Fix 2: batch the DB writes

Per source, the old poller did one upsert per job:

for job in jobs:
    supabase.table("job_postings").upsert(row).execute()

Across 49 sources with a few hundred jobs each, that's on the order of thousands of round trips per scan. One bulk upsert per source collapses the fan-out, and a single .in_() archive call replaces the stale-job update loop:

if rows_to_upsert:
    supabase.table("job_postings").upsert(
        rows_to_upsert, on_conflict="source_id,external_id"
    ).execute()
 
if stale_ids:
    supabase.table("job_postings").update(
        {"status": "archived"}
    ).in_("id", stale_ids).execute()

Scan time: 48s → 22s. Half the runtime gone, and still too slow for a button that fires synchronously from the browser.

- Supplied data:
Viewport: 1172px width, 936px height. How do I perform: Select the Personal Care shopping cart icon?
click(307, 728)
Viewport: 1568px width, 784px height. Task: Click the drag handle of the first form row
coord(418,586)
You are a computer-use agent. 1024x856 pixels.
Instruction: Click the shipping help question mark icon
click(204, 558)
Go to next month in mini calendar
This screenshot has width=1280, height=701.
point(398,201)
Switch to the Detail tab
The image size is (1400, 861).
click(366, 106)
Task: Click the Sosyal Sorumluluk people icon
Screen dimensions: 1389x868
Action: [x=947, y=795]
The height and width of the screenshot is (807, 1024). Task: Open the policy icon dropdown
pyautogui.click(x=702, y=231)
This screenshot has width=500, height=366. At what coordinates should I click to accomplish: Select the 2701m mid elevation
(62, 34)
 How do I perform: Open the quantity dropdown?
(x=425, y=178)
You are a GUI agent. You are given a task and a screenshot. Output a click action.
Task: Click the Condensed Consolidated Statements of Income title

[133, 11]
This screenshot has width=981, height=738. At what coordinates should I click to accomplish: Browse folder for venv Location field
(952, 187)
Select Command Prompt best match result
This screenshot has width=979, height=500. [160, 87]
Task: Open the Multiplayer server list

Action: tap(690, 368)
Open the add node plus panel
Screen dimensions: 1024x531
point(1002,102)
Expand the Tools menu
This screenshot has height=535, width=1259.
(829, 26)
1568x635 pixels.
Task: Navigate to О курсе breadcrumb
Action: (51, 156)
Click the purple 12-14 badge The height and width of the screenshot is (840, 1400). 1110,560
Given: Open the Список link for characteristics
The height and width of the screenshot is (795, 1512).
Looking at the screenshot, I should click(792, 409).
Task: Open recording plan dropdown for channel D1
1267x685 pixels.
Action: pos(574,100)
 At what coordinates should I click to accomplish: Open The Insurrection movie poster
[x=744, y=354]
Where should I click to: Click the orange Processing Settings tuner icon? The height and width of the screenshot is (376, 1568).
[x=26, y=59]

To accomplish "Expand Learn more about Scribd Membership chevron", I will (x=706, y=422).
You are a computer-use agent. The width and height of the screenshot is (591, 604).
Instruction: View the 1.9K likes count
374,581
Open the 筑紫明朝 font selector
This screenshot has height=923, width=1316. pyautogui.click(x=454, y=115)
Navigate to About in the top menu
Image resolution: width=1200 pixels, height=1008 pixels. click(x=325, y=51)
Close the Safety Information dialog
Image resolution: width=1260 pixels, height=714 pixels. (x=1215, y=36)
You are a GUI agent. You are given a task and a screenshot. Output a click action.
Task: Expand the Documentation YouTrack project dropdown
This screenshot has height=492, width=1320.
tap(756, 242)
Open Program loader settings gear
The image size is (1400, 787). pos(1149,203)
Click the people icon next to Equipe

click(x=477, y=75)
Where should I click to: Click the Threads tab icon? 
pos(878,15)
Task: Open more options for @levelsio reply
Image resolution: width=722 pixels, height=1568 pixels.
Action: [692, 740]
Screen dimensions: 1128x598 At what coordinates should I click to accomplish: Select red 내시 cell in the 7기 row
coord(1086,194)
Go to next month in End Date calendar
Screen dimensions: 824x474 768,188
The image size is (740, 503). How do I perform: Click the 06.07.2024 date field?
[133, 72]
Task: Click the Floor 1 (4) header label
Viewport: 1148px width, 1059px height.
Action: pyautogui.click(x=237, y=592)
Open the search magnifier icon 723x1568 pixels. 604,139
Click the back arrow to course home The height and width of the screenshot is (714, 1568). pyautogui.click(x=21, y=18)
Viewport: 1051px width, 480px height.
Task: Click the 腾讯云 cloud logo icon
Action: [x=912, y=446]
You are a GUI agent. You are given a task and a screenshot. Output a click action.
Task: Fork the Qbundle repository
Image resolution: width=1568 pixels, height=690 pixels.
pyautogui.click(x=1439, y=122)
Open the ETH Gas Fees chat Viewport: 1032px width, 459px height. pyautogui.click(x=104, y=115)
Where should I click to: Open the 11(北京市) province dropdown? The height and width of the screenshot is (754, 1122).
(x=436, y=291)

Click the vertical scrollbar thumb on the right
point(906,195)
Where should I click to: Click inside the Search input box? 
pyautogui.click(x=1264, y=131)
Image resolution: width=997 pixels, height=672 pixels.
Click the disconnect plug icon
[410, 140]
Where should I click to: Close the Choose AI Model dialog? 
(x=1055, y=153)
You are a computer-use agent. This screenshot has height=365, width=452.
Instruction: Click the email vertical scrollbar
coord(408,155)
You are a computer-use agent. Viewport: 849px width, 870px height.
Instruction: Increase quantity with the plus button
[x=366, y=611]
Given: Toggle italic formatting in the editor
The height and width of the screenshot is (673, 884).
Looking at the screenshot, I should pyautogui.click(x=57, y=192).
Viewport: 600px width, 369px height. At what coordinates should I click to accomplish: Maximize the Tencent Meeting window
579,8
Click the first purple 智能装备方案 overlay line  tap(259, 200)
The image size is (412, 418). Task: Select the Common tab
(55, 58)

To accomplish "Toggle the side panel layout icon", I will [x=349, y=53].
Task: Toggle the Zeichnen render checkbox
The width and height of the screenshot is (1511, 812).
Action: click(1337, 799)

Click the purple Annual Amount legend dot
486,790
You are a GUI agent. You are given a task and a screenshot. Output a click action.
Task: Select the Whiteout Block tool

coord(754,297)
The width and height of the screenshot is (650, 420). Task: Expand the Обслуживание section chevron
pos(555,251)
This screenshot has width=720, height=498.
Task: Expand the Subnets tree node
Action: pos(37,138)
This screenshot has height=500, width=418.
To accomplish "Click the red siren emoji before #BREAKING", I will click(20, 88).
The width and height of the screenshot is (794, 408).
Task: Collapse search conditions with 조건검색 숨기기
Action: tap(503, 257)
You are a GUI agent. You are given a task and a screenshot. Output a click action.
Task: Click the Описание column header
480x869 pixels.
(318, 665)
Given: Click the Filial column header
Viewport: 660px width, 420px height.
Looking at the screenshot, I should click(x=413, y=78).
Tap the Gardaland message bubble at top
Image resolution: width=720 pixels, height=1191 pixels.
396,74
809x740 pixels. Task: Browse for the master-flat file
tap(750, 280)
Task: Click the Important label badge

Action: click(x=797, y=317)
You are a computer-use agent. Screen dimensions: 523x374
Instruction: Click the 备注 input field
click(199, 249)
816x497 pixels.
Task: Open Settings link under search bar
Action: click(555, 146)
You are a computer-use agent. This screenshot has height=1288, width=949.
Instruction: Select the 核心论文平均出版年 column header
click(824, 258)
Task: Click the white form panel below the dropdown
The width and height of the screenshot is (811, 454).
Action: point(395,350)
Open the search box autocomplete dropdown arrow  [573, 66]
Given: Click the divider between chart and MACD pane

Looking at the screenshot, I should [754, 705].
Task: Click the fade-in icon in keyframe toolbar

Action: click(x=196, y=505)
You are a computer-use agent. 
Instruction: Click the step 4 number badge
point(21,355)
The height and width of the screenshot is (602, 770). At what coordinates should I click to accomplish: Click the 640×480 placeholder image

- Check your understanding:
**a)** Quote the passage on batching database writes from "Across 49 sources" to "from the browser.".
**b)** Continue the passage on batching database writes from where it stops.
The records are unrelated to the passage on batching database writes.

- Answers for the tasks:
**a)**
Across 49 sources with a few hundred jobs each, that's on the order of thousands of round trips per scan. One bulk upsert per source collapses the fan-out, and a single .in_() archive call replaces the stale-job update loop:

if rows_to_upsert:
    supabase.table("job_postings").upsert(
        rows_to_upsert, on_conflict="source_id,external_id"
    ).execute()
 
if stale_ids:
    supabase.table("job_postings").update(
        {"status": "archived"}
    ).in_("id", stale_ids).execute()

Scan time: 48s → 22s. Half the runtime gone, and still too slow for a button that fires synchronously from the browser.

**b)**
Fix 3: offload the sync client to a thread pool

Here's the thing I kept missing: supabase-py is a synchronous client, so every .execute() is a plain blocking call, and calling it from an async function doesn't magically make it non-blocking; it just runs right at the line where await would normally yield.

When my ten workers each called .execute() inside their async with semaphore, they weren't overlapping any DB I/O at all. Each worker grabbed the event loop, held it for a 30-100ms round trip, then released it, so ten workers "running concurrently" were really executing their DB calls one after another. Pure theater.

asyncio.to_thread fixes this by handing the sync call off to Python's default thread pool executor:

upsert_query = supabase.table("job_postings").upsert(
    rows_to_upsert, on_conflict="source_id,external_id"
)
upsert_resp = await asyncio.to_thread(upsert_query.execute)

Each worker now submits its blocking call to a thread, releases the event loop, and gets resumed when the thread returns. Ten workers, ten overlapping DB round trips, real concurrency this time.

Scan time: 22s → 8s.

What the three fixes added up to

Change	Runtime
Sequential for-loop	48s
`asyncio.gather` + semaphore	48s (no change)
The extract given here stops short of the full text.